Adrian Amos, S, Penn State (6-0/218/4.56) – Of all the guys on this list, he might be the most likely to land with the Eagles. Amos filled a variety of roles for the Nittany Lions. He can play safety but also has experience playing corner and nickel. The Eagles reportedly had him in for an official visit and also worked Amos out at his high school recently. Don’t be surprised if they snag him in the third or fourth round.

Josh Shaw, CB/S, USC (6-0/201/4.44) – I was on the fence about whether to include Shaw, but he has a few things going for him. The measurables are good. He has experience playing corner and safety. And he is a Pac-12 product. On the other hand, Shaw has that bizarre tale on his resume where he lied about saving his drowning nephew. It’s quite possible he’s not a #culture fit, but if Shaw is still on the board in Day 3, maybe the Eagles take a flier.

Alex Carter, CB/S, Stanford (6-0/196/4.51) – He played cornerback for the Cardinal, but could be a candidate to transition to safety in the NFL. Mayock has him ranked as the No. 5 safety in this year’s class. Carter has good length and was a three-year starter for David Shaw. Measurables, versatility and played in the Pac-12. Sounds like a player who could draw the Eagles’ interest in the middle rounds.

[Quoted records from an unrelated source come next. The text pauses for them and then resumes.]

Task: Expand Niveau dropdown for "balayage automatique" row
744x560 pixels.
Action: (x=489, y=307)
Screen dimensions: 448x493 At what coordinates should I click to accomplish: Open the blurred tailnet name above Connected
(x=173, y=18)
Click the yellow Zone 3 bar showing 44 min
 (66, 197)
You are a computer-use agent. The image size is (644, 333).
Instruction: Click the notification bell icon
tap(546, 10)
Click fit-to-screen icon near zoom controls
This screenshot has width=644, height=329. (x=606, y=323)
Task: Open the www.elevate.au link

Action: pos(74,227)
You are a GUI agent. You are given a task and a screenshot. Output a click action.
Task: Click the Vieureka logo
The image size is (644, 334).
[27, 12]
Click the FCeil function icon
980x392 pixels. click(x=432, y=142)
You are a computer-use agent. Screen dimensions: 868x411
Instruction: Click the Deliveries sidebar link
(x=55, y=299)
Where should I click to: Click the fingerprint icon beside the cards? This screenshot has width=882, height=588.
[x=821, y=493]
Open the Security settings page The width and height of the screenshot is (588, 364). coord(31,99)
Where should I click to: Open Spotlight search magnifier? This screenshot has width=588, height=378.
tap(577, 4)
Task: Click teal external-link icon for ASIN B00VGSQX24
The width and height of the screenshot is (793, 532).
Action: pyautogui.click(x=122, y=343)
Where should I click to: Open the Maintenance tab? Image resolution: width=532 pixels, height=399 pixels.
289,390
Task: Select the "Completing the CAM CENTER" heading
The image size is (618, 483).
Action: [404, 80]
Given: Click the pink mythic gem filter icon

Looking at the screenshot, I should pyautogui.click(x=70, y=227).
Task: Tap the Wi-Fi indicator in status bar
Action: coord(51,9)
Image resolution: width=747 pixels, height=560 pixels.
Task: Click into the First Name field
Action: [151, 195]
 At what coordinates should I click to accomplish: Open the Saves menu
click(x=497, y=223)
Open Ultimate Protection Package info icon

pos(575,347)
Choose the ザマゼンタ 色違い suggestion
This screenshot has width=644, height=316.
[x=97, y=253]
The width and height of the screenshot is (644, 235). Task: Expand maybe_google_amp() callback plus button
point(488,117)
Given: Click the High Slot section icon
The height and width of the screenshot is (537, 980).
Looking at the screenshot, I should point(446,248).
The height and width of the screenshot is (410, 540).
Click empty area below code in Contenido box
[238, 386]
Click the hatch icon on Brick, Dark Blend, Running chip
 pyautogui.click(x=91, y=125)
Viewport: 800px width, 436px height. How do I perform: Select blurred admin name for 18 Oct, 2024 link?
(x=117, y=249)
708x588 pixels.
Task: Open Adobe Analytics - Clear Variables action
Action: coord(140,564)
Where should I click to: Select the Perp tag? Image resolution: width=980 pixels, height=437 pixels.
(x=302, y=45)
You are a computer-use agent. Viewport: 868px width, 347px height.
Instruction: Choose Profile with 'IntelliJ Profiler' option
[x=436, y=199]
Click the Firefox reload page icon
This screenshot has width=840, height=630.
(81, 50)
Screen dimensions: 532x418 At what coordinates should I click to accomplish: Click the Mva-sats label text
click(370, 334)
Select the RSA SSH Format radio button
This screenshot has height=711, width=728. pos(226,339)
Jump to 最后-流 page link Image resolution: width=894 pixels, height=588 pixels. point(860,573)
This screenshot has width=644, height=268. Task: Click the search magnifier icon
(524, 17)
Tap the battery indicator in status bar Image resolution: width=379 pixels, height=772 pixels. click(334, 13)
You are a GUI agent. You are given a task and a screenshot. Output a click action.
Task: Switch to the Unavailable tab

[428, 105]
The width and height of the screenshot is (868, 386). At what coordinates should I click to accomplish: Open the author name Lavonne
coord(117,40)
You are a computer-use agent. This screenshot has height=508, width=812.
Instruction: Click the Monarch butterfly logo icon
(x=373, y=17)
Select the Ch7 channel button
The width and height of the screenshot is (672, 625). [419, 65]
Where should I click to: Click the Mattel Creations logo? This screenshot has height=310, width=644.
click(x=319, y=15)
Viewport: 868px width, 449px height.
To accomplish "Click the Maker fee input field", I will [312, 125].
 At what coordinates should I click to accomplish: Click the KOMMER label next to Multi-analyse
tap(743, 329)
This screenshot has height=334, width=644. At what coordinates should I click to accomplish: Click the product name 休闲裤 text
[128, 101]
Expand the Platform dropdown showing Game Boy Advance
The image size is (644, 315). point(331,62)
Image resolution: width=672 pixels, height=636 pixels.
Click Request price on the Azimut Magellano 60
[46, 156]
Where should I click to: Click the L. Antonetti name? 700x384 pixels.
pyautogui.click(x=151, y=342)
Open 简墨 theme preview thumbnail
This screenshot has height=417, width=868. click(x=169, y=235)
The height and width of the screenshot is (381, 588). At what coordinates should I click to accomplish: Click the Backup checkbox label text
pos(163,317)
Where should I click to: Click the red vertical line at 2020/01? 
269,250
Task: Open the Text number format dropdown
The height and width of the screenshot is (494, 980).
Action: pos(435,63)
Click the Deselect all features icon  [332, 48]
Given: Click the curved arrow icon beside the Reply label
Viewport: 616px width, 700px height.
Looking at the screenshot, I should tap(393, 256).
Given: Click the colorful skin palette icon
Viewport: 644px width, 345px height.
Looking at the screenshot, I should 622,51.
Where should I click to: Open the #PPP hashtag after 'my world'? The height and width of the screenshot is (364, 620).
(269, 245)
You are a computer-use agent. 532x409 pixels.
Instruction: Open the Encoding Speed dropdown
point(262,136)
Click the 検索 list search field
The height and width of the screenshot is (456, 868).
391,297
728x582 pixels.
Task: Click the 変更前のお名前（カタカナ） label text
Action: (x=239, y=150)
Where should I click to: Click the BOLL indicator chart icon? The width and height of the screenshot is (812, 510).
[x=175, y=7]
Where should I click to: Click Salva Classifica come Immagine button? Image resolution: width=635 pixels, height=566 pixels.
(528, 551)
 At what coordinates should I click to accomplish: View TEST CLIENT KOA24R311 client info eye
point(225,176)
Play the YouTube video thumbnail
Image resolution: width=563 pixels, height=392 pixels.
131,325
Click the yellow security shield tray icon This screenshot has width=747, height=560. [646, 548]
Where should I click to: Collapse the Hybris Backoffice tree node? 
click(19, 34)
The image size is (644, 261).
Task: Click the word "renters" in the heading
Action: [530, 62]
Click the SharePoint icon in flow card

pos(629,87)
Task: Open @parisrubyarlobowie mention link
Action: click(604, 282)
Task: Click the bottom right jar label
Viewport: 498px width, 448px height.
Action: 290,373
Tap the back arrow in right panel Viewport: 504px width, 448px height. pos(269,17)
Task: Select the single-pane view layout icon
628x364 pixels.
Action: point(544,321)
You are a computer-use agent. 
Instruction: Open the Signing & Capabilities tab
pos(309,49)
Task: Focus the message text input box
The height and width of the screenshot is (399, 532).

Justin Coleman, CB, Tennessee (5-11/185/4.53)His spider chart looks somewhat similar to Jaylen Watkins. Coleman has experience playing both inside and outside. His 40 wasn’t great, but he tested well in a number of other areas. Writes’s Lance Zierlein: “Could be tough to cut based on toughness and ability to play on special teams.” Coleman is projected to go in the fifth or sixth round.

Julian Wilson, CB, Oklahoma (6-2/205/4.58) – When Ed Marynowitz described his philosophy on late-round picks, he mentioned looking for physical traits and a willingness to develop/take coaching. Wilson could fit the bill. He has the length to be a press corner and earned Academic All-Big 12 honors four years in a row. Wilson could be an option in the sixth or seventh round.

Randall Evans, CB, Kansas State (6-0/195/4.44 Pro Day) – Another guy who could warrant a look in the sixth or seventh round. Evans walked on at Kansas State but developed into a first-team All Big 12 selection. He has experience playing nickel, corner and safety. Evans graduated with a double major and was reportedly one of the players the Eagles brought in for an official visit.

Darryl Roberts, CB, Marshall (6-0/182/4.39 Pro Day) – Excellent measurables and a player the Eagles brought in for an official visit. He’s one more cornerback who could draw interest on Day 3.

Damian Swann, CB, Georgia (6-0/189/4.50) – Not a great athlete, but he’s got adequate height and filled a variety of roles for the Bulldogs. Swann was a three-year starter, a team captain and earned the team’s coaches leadership award in 2014. He’s another guy who could get a look on Day 3, depending on what the Eagles do in the earlier rounds.